A 168-megawatt facility in Jamnagar deepens a six-year alliance, as Meta races to build AI muscle across Asia
Reliance Industries and Meta Platforms announced on June 10 a partnership to build a 168-megawatt AI-enabled data center in Jamnagar, Gujarat — Meta’s first dedicated AI computing facility on Indian soil. Under the arrangement, Reliance will design, construct, own and operate the facility, while Meta leases the capacity with the option to scale up later.
The project extends a relationship that dates back to 2020, when Meta invested $5.7 billion for a stake in Jio Platforms, and to a $100-million enterprise AI joint venture the two companies launched in 2025. The Jamnagar facility now pushes that partnership from software and connectivity into physical AI infrastructure — server farms, power plants and cooling systems.
Jamnagar was chosen for its abundant energy access. The site forms part of a larger Reliance data-center campus, billed as one of the largest such developments in the world, with the broader campus expected to start bringing capacity online in the second half of 2026, ahead of the Meta-dedicated unit’s targeted completion around 2028. The facility will run on renewable power and use desalinated seawater for cooling, with Meta covering all energy and water costs.
Alongside the data-center announcement, Meta said it has lined up nearly 1 gigawatt of fresh clean-energy capacity in India. Renewable energy firm CleanMax will supply 837 MW of solar and wind power across Rajasthan and Karnataka, while Fourth Partner Energy will add another 88 MW spread across Tamil Nadu, Karnataka, Maharashtra and Uttar Pradesh.
Neither company put a price tag on the data-center agreement itself, but it lands amid a sharp escalation in Meta’s global spending plans. The company recently raised its 2026 capital-expenditure guidance to a range of $125-145 billion, up from an earlier $115-135 billion estimate — nearly double its 2025 outlay of $72.2 billion — as it races to expand AI computing capacity across the US, Europe and now Asia.

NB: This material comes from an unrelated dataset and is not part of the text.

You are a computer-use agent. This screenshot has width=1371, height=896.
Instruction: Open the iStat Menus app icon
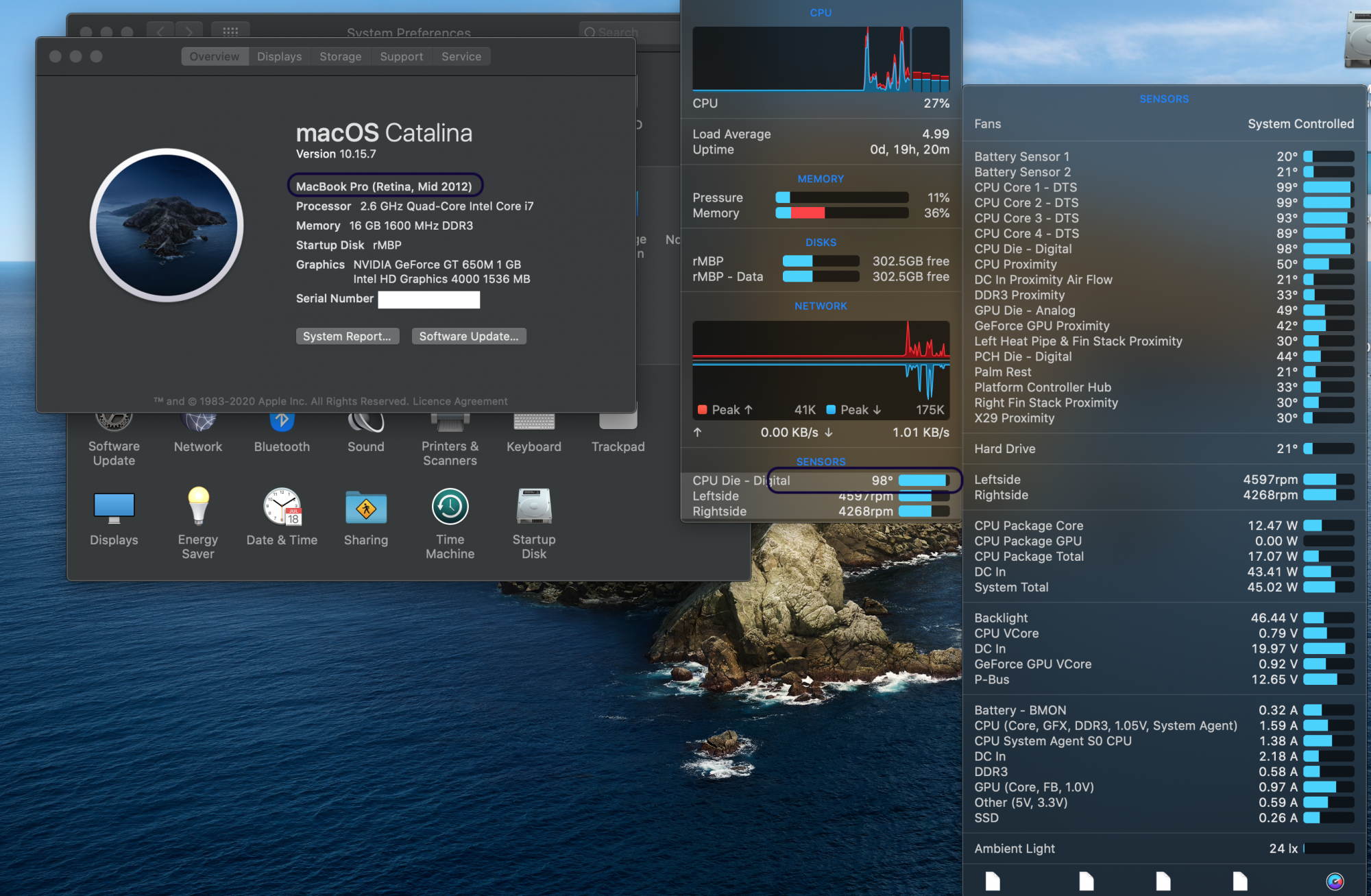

Markets responded swiftly: Reliance shares climbed around 1.9 percent on the NSE following the announcement. Meta CEO Mark Zuckerberg framed the move as part of the company’s effort to “scale our AI infrastructure globally while deepening our long-term investment in India’s economy.” For Reliance Chairman Mukesh Ambani, the deal is less about a single facility and more a statement of intent — positioning Gujarat’s industrial coast as a serious node in the global AI buildout, and India as a country ready to compete for the infrastructure that powers the next generation of artificial intelligence.